In 1981, the year I graduated from high school, the most anticipated Broadway musical was Merrily We Roll Along, from composer Stephen Sondheim and director Hal Prince. These two theatrical gods had collaborated on repeated commercial and artistic triumphs over the previous decade, from Company to Sweeney Todd.

Merrily introduced some of Sondheim’s most enchanting songs, including “Good Thing Going,” “Old Friends,” and “Not a Day Goes By.” The musical’s gimmick, which came directly from the 1934 Kaufman/Hart play it’s based on, is the story unfolds backwards:  starting with the characters as jaded adults, and gradually returning them to idealistic high school graduates two decades before.

Merrily was a disaster. Frank Rich, The New York Times longtime drama critic and perhaps Sondheim’s biggest booster, confesses that he still listens to the Original Cast Album with fondness. So do I. Nevertheless, Rich felt entirely justified panning the musicalSo did every other reviewer. (“Not since Carrie....”) 

Merrily closed after just 16 performances. It was Sondheim and Prince’s first flop, and ended their partnership. The problem with Merrily is that it leaves audiences feeling not catharsis but disenchantment. 

These days everyone knows the musical is unstageable, unless…. The amazing thing about Merrily We Roll Along is no one can quite give up on it. 

Netflix is currently screening a documentary about the doomed original production of Merrily, called The Best Worst Thing That Ever Could Have Happened. The film is a labor of love directed by Lonny Price, the actor who played Charley. After MerrilyPrice left Broadway and went on to a career as a regional theater director. In addition to recent interviews with the cast and crew, Price benefited from hours of film footage from 1981 that was shot for an unaired ABC documentary, as well as video from a reunion concert fundraiser in 2002. 

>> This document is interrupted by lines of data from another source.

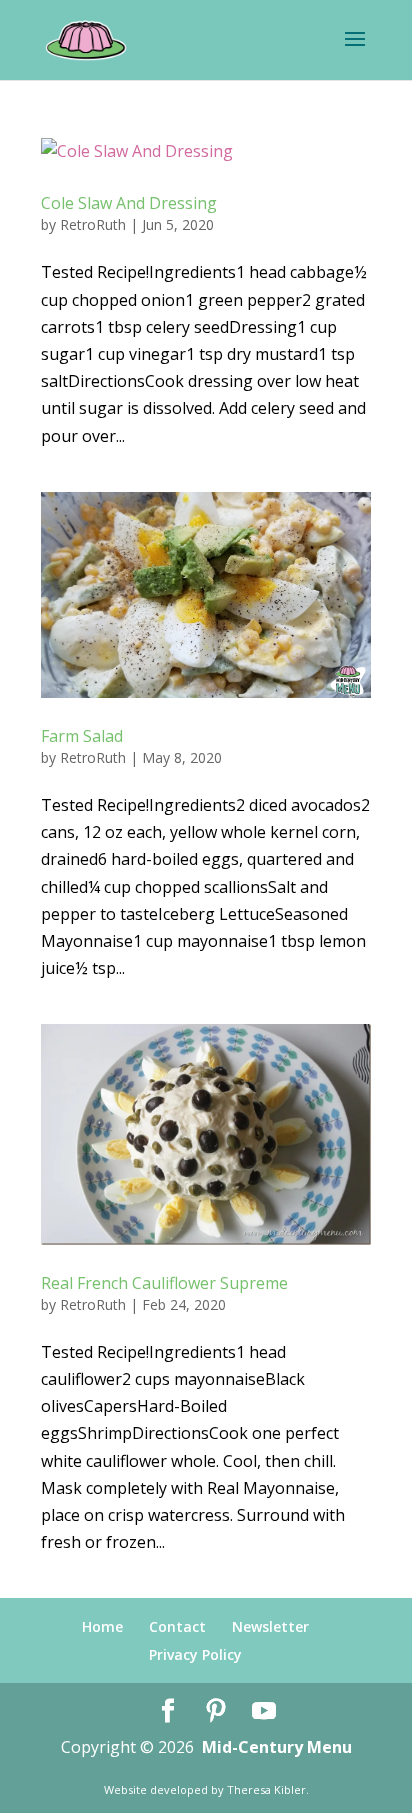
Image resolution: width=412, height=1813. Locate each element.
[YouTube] (264, 1711)
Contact (177, 1626)
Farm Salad (82, 736)
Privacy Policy (195, 1654)
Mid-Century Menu (277, 1747)
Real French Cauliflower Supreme (164, 1283)
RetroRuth (93, 224)
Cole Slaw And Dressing (129, 203)
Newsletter (270, 1626)
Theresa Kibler (266, 1789)
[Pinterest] (216, 1711)
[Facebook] (168, 1711)
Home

Some of Merrily’s young cast, like Jason Alexander and Jim Walton, have enjoyed successful acting careers. Others left the theater long ago. All of them look back at their experience with wistful awe. They made me think of comparably intense experiences from my own youth, such as founding Student Review at BYU, or performing at Palace Playhouse and the Hale Center Theatre. Later scenes in the documentary reminded me of various impromptu reunions of the gang over the years, when we met again as adults but still recognized the profound connections we share.

What I found most fascinating was the portrait of Sondheim and Prince in 1981 as middle-aged artists at a crossroads. Prince is the one who came up with the dubious idea of casting the show with inexperienced youths, because he saw their energy as essential to the show’s themes. As Prince observed years later, young people don’t understand “they’re building something.” Prince sincerely believed his concept would work, right up until the brutal opening night. Meanwhile Sondheim was on fire, composing amazing songs with an ease he hadn’t felt since his own youth. 

The juvenile cast comes across as overwhelmed but enthusiastic, and constantly radiating energy. On one level, Prince and Sondheim are like aging vampires – inviting themselves to a cast member’s member’s birthday party, then staying all night to hang with the perky teens and 20somethings. I wish I had a bootleg recording of Stephen Sondheim playing “Happy Birthday” on the piano in my apartment when I turned 21.

On the other hand, it would be a mistake to cede creativity to young people. Samuel Johnson described second marriages as “the triumph of hope over experience.” That’s also a pretty good definition of a successful life. In the case of Stephen Sondheim and Hal Prince, examining the energy of youth gave them a shot of youthful energy right when they needed it.